A Look at Lightning
What’s a long, lazy summer day in Florida without an afternoon thunderstorm? So common to our summer soundtrack—the pitter-patter of rain on the window and the rumble of thunder in the distance—a summer shower can inspire a sense of nostalgia and wonder (or perhaps frustration if you’re at the beach or on the golf course). Yet, severe weather is nothing to take lightly. Meteorology professor Steven Lazarus shares a few lightning fast facts to remind us not to become complacent about a thunderstorm.
Rain or shine.
Oftentimes, folks are more worried about getting wet than they are about the serious threat of lightning. Remember, you can always change out of wet clothes. Plus, lightning isn’t limited to a downpour. The strike may occur before it’s even raining or outside of the rainfall area.
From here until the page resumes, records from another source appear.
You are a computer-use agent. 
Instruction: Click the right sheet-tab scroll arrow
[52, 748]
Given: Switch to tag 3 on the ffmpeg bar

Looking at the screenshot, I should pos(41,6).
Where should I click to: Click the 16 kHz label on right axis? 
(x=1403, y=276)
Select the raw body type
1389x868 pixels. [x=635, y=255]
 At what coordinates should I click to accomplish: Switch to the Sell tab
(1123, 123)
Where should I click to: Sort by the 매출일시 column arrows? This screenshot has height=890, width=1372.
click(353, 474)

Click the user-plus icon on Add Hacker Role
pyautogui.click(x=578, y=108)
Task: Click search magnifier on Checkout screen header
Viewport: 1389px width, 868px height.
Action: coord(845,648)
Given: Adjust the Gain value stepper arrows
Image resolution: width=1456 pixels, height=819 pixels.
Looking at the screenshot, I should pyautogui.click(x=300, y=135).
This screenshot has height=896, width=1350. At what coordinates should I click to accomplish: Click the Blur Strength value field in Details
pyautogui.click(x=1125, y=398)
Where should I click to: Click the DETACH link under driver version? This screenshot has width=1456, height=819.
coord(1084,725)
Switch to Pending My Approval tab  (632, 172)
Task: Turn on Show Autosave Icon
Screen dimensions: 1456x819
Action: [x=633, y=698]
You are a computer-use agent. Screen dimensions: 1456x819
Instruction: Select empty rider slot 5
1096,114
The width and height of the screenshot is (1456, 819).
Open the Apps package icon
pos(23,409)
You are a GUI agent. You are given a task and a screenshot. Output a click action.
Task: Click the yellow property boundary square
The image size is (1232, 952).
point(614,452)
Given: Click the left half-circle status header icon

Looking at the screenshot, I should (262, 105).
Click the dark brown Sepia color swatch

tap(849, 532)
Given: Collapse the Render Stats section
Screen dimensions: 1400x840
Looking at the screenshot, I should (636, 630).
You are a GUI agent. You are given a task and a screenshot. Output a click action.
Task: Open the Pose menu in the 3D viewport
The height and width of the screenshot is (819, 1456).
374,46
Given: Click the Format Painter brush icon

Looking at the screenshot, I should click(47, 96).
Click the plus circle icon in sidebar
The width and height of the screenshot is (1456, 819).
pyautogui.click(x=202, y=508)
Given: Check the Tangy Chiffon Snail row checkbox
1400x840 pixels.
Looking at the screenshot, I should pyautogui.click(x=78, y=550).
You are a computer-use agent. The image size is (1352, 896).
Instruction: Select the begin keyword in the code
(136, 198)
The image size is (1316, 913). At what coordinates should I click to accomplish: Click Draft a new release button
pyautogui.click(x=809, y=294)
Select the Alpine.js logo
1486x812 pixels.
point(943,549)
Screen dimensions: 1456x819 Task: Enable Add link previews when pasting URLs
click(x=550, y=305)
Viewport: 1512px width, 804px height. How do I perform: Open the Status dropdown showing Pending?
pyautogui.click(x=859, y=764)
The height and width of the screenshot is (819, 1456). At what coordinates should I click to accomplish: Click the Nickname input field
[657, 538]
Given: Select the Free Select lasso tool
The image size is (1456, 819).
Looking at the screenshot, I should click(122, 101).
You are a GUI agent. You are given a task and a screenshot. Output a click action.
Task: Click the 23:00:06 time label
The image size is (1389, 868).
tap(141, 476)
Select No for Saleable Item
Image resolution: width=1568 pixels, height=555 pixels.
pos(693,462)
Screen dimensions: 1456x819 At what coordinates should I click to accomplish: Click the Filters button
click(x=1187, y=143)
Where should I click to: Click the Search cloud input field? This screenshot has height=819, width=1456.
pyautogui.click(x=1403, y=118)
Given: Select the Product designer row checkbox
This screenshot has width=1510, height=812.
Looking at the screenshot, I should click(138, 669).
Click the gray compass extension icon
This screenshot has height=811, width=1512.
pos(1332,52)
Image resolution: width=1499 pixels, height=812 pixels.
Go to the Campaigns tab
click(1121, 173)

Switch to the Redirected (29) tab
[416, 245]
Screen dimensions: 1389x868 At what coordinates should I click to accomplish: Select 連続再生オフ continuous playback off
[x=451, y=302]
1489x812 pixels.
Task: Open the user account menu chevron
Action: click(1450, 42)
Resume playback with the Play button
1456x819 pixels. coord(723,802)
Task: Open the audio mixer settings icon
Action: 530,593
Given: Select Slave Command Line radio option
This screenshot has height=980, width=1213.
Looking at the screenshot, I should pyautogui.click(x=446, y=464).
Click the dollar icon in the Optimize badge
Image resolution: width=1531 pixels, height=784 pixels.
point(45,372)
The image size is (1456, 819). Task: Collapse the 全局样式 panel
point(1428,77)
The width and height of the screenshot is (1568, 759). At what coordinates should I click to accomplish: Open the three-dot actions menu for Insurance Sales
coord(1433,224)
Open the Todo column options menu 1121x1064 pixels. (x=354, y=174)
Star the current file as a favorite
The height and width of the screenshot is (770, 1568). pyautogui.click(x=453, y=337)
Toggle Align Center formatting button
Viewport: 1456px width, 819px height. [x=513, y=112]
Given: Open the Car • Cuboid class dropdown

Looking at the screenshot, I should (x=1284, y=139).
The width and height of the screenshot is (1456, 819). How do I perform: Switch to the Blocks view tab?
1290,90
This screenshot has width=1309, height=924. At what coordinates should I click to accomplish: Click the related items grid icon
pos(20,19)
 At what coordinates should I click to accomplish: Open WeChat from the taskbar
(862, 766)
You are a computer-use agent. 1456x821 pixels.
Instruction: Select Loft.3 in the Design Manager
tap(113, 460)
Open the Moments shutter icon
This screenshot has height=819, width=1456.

Anticipating the unexpected.
The most dangerous lightning strikes are the first and the last. The first strike comes unannounced. In fact, as noted above, it may not even be raining yet. The last strike falls during another period of uncertainty—has the storm passed? Is the coast clear?
Bottom line: Take cover.
As tempting as it may be to finish your golf game or catch one more wave, if a storm is approaching, take cover right away. It’s important to err on the side of caution during a thunderstorm. If it comes down to counting mississippis, you’re cutting it too close.